Entering edit mode
Hey everyone, I am extracting the total length of all exons to calculcate TPM from counts using this script:
library(data.table)
gencode_file_gff3 <- fread("gzcat gencode.v43.basic.annotation.gff3.gz | grep -v '^#'")
gencode_file_gff3 <- gencode_file_gff3[V3 == "exon"]
gencode_file_gff3 <- copy(gencode_file_gff3)
# per gene_id
gencode_file_gff3[, gene_id := gsub(".*gene_id=(.*);transcript_id.*", "\\1", V9)]
gencode_file_gff3[, gene_id := ifelse((V1 == "chrY") &
is.element(gene_id,
gencode_file_gff3[V1 != "chrY"]$gene_id),
paste0(gene_id, "_PAR_Y"), gene_id)]
gencode_file_gff3[, bases := Map(seq, V4, V5)]

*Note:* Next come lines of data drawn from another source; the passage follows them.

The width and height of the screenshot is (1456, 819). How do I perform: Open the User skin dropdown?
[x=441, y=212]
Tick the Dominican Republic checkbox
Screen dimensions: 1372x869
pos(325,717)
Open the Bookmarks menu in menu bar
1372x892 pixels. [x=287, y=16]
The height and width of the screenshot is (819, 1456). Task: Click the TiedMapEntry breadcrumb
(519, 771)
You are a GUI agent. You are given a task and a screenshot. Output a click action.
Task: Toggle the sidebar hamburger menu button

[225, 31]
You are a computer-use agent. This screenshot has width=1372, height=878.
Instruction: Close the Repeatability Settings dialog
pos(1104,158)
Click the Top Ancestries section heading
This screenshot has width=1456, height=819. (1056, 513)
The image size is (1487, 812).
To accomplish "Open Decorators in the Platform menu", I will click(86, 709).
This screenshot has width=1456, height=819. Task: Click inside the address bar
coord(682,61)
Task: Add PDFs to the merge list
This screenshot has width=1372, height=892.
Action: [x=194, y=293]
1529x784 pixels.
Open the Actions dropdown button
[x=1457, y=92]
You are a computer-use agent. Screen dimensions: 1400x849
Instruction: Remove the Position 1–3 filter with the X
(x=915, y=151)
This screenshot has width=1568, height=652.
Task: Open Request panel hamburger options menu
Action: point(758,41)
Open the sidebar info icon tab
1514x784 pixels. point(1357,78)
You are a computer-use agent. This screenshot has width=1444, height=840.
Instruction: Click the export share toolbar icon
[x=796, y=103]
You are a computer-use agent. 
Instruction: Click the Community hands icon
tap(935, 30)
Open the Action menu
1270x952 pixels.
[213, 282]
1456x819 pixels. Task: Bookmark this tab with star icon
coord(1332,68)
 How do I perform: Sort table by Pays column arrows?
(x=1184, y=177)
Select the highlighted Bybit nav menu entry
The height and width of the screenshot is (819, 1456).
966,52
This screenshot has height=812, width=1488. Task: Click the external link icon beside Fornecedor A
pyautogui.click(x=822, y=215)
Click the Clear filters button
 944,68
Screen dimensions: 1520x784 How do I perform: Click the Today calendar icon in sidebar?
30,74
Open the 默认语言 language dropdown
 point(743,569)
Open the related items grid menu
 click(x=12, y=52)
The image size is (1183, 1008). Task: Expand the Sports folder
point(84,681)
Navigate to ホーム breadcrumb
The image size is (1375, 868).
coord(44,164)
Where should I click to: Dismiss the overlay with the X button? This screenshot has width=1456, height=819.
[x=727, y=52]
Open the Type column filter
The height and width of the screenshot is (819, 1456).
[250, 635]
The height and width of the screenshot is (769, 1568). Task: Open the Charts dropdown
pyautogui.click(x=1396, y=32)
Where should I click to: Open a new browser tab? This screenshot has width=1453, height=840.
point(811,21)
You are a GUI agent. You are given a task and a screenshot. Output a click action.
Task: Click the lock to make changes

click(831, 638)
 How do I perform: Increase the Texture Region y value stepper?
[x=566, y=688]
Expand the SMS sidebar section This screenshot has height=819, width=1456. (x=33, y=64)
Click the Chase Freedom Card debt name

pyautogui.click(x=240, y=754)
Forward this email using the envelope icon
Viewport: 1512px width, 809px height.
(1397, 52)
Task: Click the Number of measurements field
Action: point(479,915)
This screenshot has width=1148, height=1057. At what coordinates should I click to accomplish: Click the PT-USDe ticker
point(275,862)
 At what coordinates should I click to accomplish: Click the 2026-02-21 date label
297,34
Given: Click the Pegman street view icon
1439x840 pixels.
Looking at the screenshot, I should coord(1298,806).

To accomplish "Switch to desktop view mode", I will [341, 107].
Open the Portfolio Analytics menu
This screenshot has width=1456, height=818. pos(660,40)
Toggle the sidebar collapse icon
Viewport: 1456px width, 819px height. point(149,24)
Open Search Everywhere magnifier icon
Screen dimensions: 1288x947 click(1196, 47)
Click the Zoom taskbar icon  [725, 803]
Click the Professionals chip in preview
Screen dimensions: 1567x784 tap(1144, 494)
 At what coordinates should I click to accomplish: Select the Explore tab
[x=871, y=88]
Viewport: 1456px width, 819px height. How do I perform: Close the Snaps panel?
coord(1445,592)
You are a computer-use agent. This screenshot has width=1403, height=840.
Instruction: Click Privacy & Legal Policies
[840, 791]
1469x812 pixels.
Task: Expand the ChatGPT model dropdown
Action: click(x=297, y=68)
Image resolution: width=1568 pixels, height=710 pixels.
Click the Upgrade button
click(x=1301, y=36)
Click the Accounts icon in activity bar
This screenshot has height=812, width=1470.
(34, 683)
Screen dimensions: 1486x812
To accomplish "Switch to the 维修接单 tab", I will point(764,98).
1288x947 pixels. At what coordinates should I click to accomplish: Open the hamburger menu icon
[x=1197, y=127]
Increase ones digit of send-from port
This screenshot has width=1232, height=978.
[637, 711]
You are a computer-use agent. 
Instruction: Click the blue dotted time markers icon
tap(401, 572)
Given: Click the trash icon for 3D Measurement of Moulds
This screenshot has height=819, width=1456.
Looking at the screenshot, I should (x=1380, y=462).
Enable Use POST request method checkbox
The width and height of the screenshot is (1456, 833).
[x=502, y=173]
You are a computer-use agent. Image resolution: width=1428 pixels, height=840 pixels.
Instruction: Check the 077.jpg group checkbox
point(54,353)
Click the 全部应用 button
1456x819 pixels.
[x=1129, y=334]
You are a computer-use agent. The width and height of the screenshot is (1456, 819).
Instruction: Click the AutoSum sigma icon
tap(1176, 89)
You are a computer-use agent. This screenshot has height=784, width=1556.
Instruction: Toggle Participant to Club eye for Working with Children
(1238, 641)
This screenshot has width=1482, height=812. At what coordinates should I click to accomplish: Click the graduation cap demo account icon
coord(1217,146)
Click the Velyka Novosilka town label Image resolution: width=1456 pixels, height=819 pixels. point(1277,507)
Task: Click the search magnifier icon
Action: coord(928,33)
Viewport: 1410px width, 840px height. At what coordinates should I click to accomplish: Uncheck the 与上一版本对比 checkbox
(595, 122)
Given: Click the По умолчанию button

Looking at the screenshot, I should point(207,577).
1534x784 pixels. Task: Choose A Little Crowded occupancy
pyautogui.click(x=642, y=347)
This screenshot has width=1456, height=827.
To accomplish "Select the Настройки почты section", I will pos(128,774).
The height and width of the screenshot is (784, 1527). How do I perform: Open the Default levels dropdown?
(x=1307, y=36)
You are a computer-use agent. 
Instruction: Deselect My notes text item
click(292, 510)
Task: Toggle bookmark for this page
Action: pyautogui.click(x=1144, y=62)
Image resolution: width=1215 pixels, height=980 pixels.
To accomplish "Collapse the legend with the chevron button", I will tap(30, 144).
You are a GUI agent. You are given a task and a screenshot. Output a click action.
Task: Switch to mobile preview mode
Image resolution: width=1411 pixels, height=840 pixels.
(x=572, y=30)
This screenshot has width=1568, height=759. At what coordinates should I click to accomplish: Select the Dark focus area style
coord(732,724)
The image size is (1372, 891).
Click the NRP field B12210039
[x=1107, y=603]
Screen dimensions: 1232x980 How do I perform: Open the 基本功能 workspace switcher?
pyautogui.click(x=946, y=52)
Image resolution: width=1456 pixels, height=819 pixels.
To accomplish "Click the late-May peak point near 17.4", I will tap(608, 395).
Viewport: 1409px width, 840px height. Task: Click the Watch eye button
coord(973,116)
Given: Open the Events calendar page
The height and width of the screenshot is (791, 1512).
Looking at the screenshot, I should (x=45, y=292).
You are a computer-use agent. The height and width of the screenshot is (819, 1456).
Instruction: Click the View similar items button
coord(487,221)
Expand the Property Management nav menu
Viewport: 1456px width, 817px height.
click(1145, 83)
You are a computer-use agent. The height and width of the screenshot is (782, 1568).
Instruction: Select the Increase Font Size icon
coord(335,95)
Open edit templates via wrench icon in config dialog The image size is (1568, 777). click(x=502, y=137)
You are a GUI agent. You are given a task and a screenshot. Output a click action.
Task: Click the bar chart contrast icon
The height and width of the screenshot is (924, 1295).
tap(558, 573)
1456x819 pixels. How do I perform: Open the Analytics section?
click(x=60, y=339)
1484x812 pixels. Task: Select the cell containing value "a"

gencode_file_gff3[, count_unique_bases := uniqueN(unlist(bases)), by = gene_id] # alternatively use: gencode_file_gff3[, count_unique_bases := length(unique(unlist(bases))), by = gene_id]
gencode_file_gff3 <- gencode_file_gff3[, c("gene_id", "count_unique_bases")]
gencode_file_gff3 <- unique(gencode_file_gff3)
It's analogue to this script using the R package GenomicFeatures, but using data.table (it's producing exact same results):
rm(list=ls())
library(GenomicFeatures)
library(data.table)
txdb <- makeTxDbFromGFF("gencode.v43.basic.annotation.gff3.gz",
format = "gff3")
list_exons_per_gene <- exonsBy(txdb, by = "gene")
size_exons_per_gene <- as.data.table(sum(width(reduce(list_exons_per_gene))),
keep.rownames = TRUE)
My question now is, what annotation file should I use? Since GENCODE v42 GENCODE says the basic annotation file is the main file for all users. Before that it was the comprehensive annotation file. The results in total exon length differe using these two annotation types. Which one would be better to use for my purpose (counts -> TPM)?
Totally agree, if this would be my data. However, these are publicly available datasets, that exist as a count data matrix only. Maybe it would be possible to get the original RNAseq, but it would be much easier, if I could just go from this count data.